3 questions à Dominique Pon

Dominique PON est Directeur de la Clinique Pasteur à Toulouse (31), lauréat des trophées de la FHP 2011 dans la catégorie Ressources Humaines.

En quoi consiste votre démarche ?
Notre établissement est globalement très impliqué dans des démarches de développement durable et nous souhaitions faire plus dans le volet social, notamment en direction de nos personnels soignants. Nous nous sommes donc intéressés au modèle d’établissement attractif ARIQ (Attraction, Rétention, Implication des infirmières et Qualité des soins) et aux idées managériales et sociétales des hôpitaux « magnétiques », fortement répandus au Canada et en Belgique. ARIQ nous a permis de bénéficier d’un référentiel pré-établi défini autour de trois axes : le sens d’une mission, le support organisationnel apporté par l’institution à ses collaborateurs et la stratégie d’ouverture vers l’extérieur et le concept d’hôpital magnétique nous a permis de traduire dans les faits des concepts managériaux novateurs et bénéfiques pour les personnels soignants.
Comment se traduit cette démarche dans les faits ?
Un hôpital magnétique a pour philosophie de favoriser l’autonomie professionnelle des infirmières avec une gestion des unités décentralisée et une capacité d’innovation encouragée. Nous avons donc en priorité mis en place une hiérarchie plate et un environnement qui cherche à reconnaître le travail de chacun et à responsabiliser les personnels. Porté par la directrice adjointe en charge des ressources humaines, ce projet a démarré il y a plus d’un an. Décloisonner les catégories de professionnels, favoriser les échanges et l’entraide inter-services et avec les médecins a été souhaité en priorité par nos personnels. Nous avons donc tous ensemble élaboré une charte de solidarité qui doit pouvoir contribuer à favoriser le bien-être au travail, la réduction du stress, qui sont au demeurant des sujets d’actualité. 

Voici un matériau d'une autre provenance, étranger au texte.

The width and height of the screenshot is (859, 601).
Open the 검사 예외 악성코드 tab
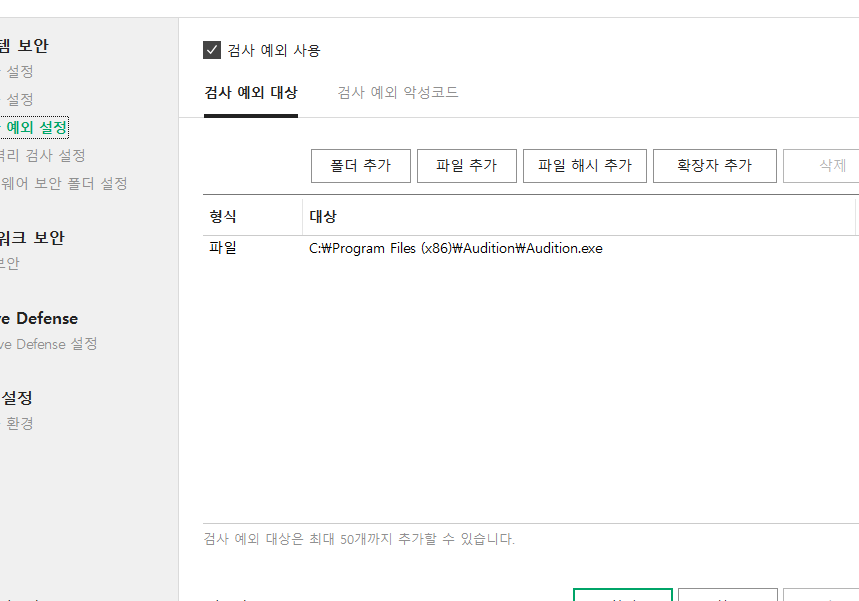point(398,93)
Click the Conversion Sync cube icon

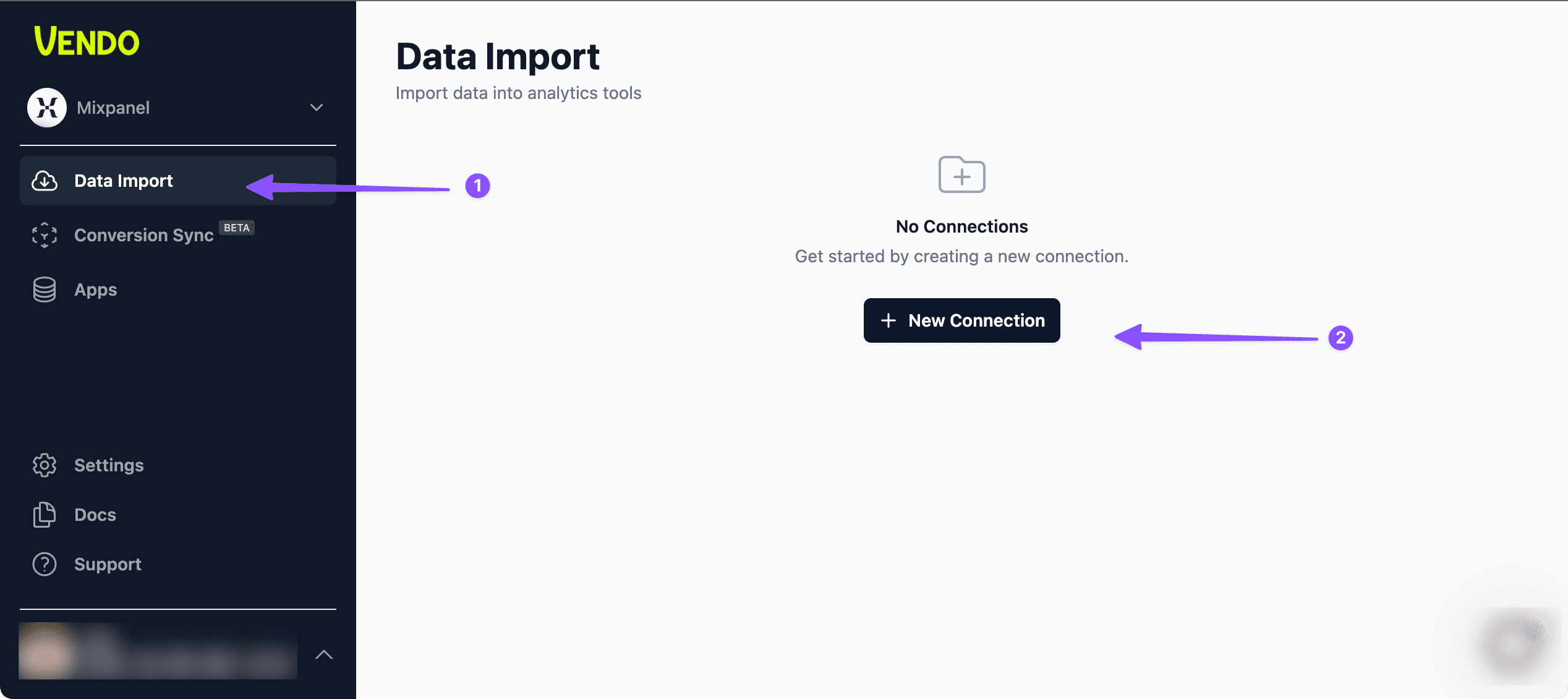[45, 235]
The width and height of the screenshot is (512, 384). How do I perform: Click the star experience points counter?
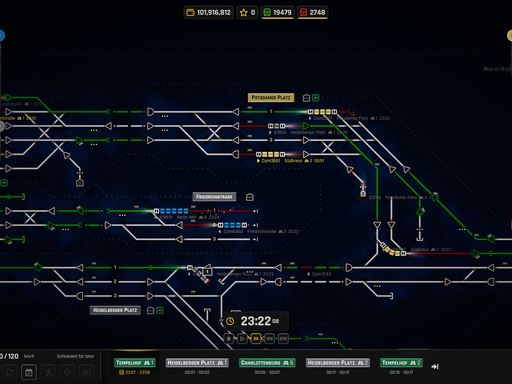pyautogui.click(x=247, y=13)
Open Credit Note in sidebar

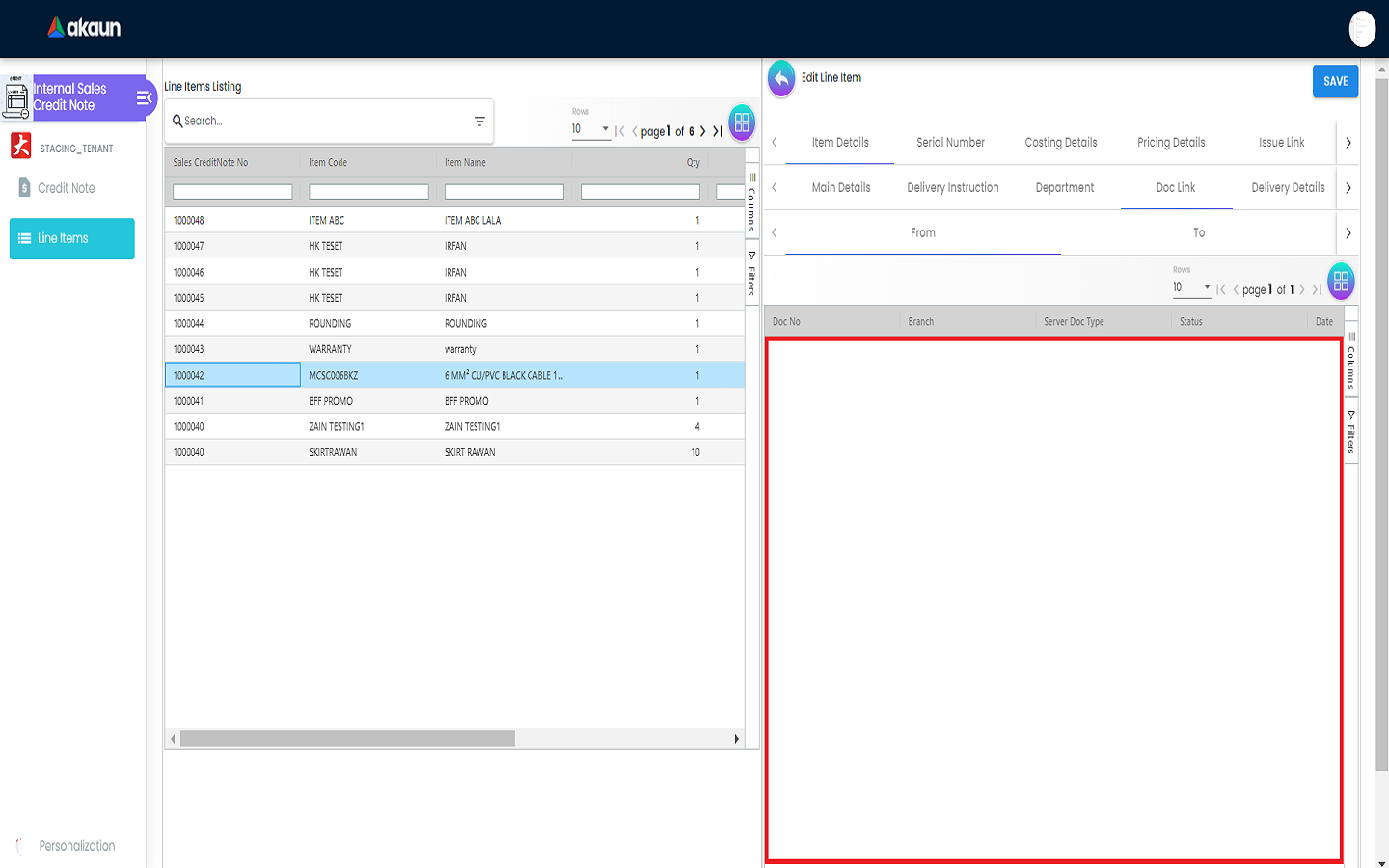pyautogui.click(x=66, y=188)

Quels bénéfices en tirez-vous ?
Avant de parler des bénéfices, il faut parler des investissements ! A titre personnel, je m’astreins par exemple à faire le tour de tous les services régulièrement, à rencontrer les équipes même celles de nuit, à avoir un contact direct avec les personnels. L’absentéisme et le turnover sont des problèmes récurrents pour tous les établissements, et chez nous comme ailleurs, la pression tarifaire pèse sur nos marges de manœuvre en matière de politique salariale, et génère un risque social permanent. Aussi, nous souhaitons mettre en place progressivement une démarche « venant du terrain » qui nous pousse à concevoir différemment notre travail de manager et à mettre plus encore de la valeur dans l’humain. Nous sommes convaincus que les bénéfices seront visibles sur le long terme, et nous espérons aussi à plus courte échéance une amélioration de la qualité de vie de nos soignants, de leur santé. Comme n’importe quel établissement, nous sommes fragiles, et il faut rester très humble quand on parle de résultat dans le domaine social. Mais je crois qu’il faut aussi savoir se donner une ambition. La nôtre est de souhaiter des équipes heureuses, soudées et disponibles pour les patients et qui nous resteront fidèles.